Nous verrons bientôt cependant qu'il existait à cette dernière époque deux églises de ce nom dans l'Albigeois.

Parmi les pièces qui peuvent appuyer notre opinion sur le nom de la cathédrale d'Alby nous citerons en première ligne un titre déjà connu : le testament de Raymond Ier, comte de Rouergue et marquis de Gothie, fait au commencement de l'an 961, par lequel Raymond donna << plusieurs alleus, châteaux ou domaines à l'église de SainteCroix d'Albi2, » dit M. Roger, qui s'appuie, pour inscrire ce nom, sur un texte de M. Du Mège. Dans cet acte, il n'y a pas une église un peu considérable de la province à laquelle Raymond n'ait laissé des marques de sa piété et de sa munificence; et nous nous sommes assuré que ce précieux document ne fait mention d'aucune église du nom de Sainte-Croix.

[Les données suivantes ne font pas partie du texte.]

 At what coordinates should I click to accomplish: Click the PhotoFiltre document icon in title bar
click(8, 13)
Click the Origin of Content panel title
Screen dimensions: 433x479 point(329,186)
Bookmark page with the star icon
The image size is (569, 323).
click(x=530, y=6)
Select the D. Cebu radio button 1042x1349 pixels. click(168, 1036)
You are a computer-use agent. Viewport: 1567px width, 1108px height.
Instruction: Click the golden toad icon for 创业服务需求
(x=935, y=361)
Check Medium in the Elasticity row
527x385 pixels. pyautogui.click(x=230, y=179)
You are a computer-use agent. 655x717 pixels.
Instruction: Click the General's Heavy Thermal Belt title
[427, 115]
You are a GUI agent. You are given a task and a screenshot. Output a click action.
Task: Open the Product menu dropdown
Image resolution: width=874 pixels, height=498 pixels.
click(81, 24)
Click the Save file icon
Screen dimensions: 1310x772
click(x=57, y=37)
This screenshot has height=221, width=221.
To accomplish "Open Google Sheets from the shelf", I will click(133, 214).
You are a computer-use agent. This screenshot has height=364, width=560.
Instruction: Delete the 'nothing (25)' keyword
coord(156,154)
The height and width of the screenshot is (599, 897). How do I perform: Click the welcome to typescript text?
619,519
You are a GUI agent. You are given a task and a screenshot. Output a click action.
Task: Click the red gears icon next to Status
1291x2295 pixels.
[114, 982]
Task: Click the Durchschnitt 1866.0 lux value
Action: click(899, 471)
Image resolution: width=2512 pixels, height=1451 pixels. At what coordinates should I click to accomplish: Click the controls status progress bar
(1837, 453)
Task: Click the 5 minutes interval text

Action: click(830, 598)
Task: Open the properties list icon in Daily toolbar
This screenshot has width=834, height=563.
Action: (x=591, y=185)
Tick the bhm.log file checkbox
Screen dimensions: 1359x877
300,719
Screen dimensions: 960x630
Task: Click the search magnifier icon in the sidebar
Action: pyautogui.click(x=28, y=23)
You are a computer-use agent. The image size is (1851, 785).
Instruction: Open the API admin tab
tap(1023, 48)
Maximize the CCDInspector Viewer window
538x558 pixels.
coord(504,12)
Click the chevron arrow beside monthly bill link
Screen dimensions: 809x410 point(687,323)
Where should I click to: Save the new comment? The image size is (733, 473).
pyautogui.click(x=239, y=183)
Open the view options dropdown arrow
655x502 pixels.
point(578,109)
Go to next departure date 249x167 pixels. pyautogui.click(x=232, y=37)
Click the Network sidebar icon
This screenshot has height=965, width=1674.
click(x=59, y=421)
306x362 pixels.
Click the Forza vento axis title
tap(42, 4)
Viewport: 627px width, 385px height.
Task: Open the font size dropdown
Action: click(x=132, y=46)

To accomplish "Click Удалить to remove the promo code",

Nous sommes donc porté à croire que l'auteur des Archives historiques de l'Albigeois a adopté, sans la vérifier, l'erreur de Massol; il a de plus cité un texte qu'il n'avait pas sous les yeux et, nous le répétons, rien ne justifie les paroles de l'ancien bibliothécaire d'Alby que l'on reproduit beaucoup trop facilement aujourd'hui. Ainsi on lit dans le Missale gothicum, p. 210.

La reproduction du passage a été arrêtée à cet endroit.